Abstract
A method of reconstructing a three-dimensional
structure from live serial section images taken with
a light or an electron microscope is described. The
method frees researchers from the cumbersome
task of tracing the contour lines of objects. Two
methods of achieving automatic alignment were
tested in order to obtain some technical bases. One
used cross-correlation functions of neighbouring
images; the other, local image features. In the former,
rotational difference and relative displacement
between images were measured at high speed with
the aid of hardware exclusively devoted to the fast
Fourier transform and affine transformations. In
the latter case, techniques used in digital stereophotogrammetry
were employed for identifying corresponding
points in the image pairs. The problem of
image distortion due to local deformations of sections
was solved by using an elastic model where the
image plane was modelled on a material such as a
rubber sheet.

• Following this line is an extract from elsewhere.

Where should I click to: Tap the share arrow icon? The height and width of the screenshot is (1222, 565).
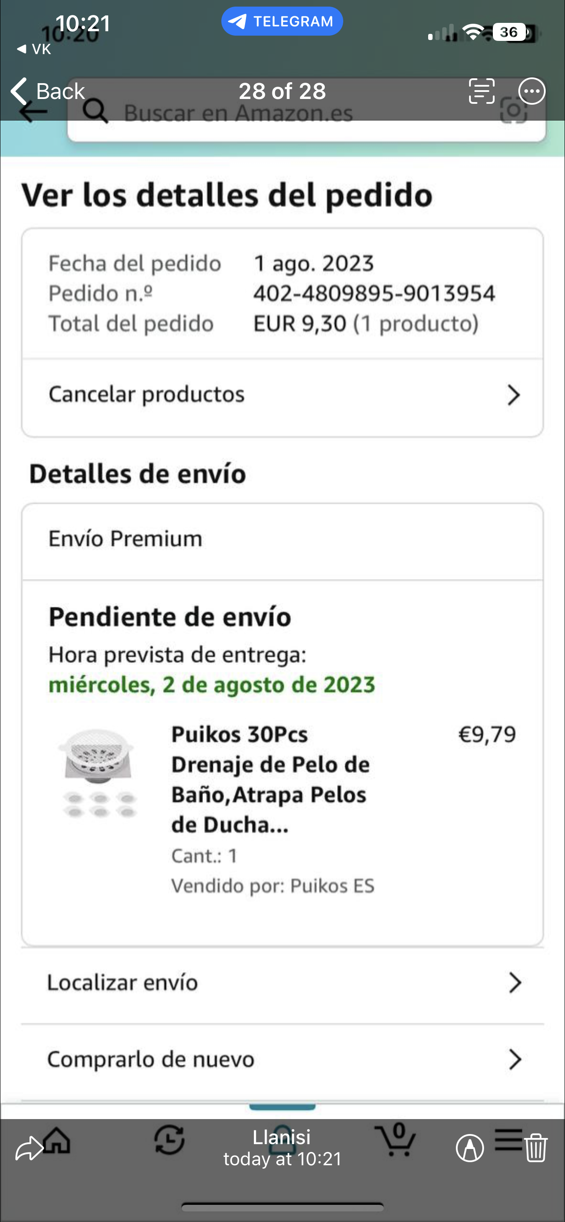[x=28, y=1148]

With the model a distorted resampling
geometry for the correction was obtained by
numerical calculations under boundary conditions
given by a set of corresponding points in the image
pair. This reconstruction method was applied to a
light micrograph series of minute colonic adenomas
in human familial adenomatosis coli. Some voxel
processings for noise removal and smoothing are
demonstrated. Volumetric presentations and cutting
of the reconstructed data are also demonstrated
in a final three-dimensional rendering.